▸ EXERCISE
Repeat, word for word, every line from the line holding "Viewport: 800px width, 530px height." through the final line of the entries below. Skip all pictures.

▸ DATA FOR ANALYSIS
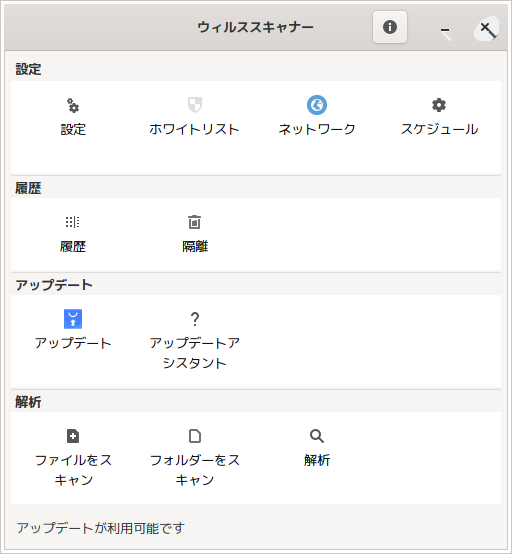Image resolution: width=512 pixels, height=554 pixels.
Task: Open アップデートアシスタント question mark icon
Action: pyautogui.click(x=195, y=319)
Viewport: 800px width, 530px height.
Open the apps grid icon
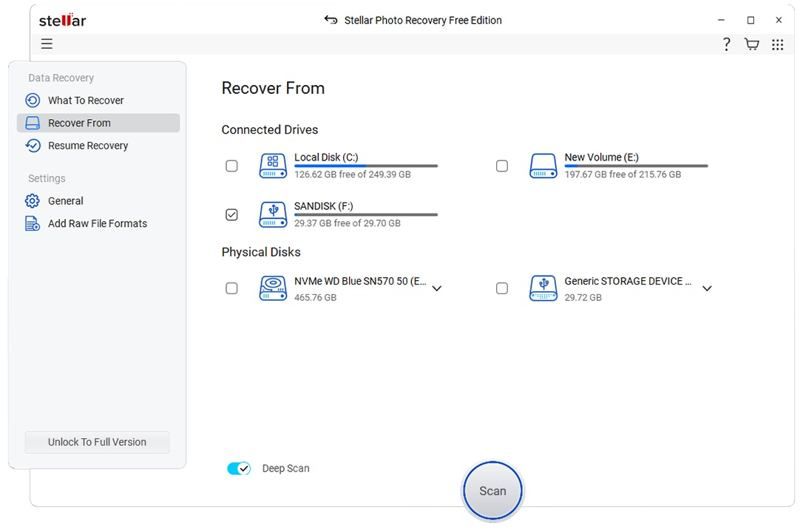[x=777, y=44]
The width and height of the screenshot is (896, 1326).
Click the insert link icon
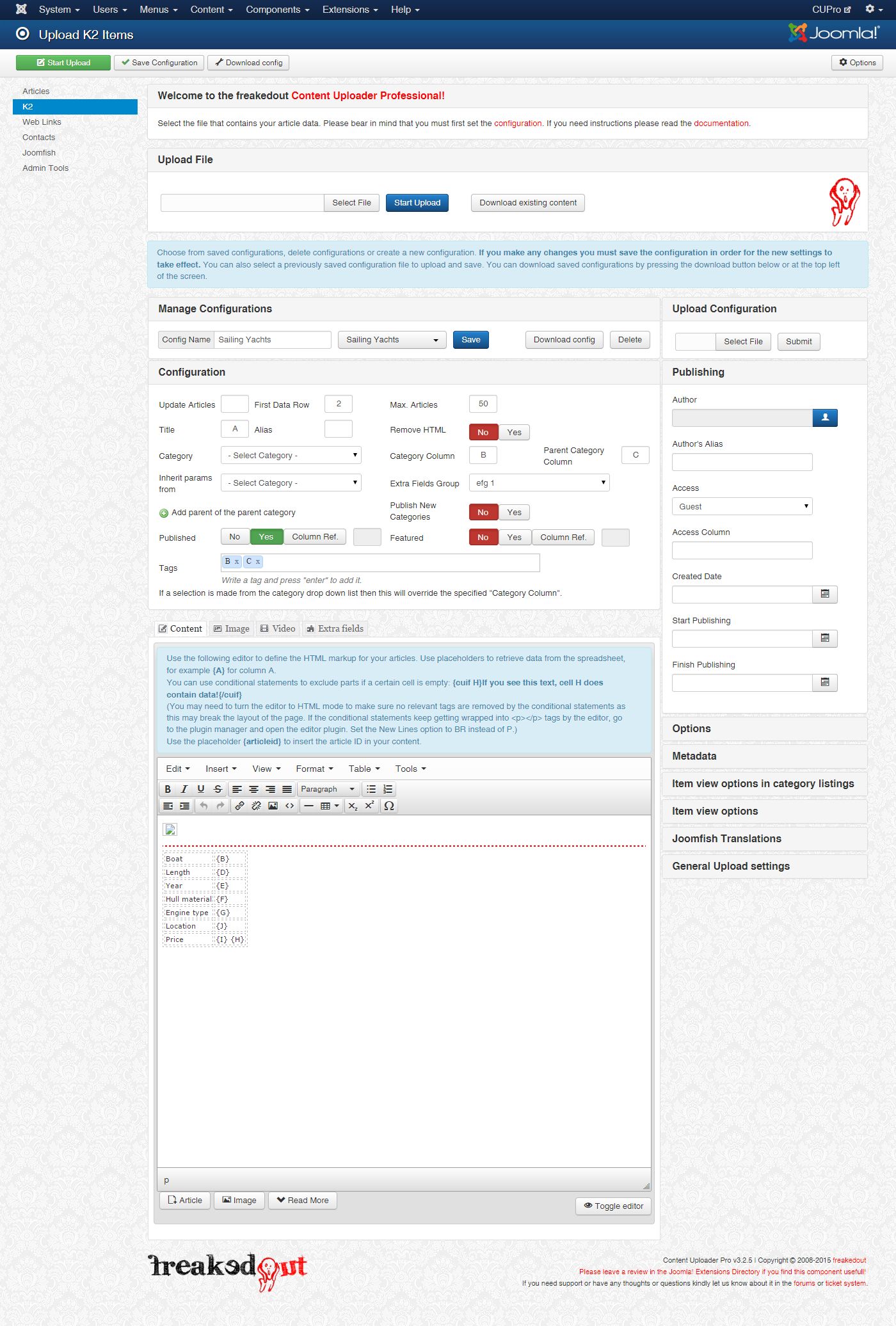[239, 806]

▸ SOLUTION TO THIS TASK
Viewport: 800px width, 530px height.
Open the apps grid icon
[x=777, y=44]
The width and height of the screenshot is (896, 1326).
Click the insert link icon
[239, 806]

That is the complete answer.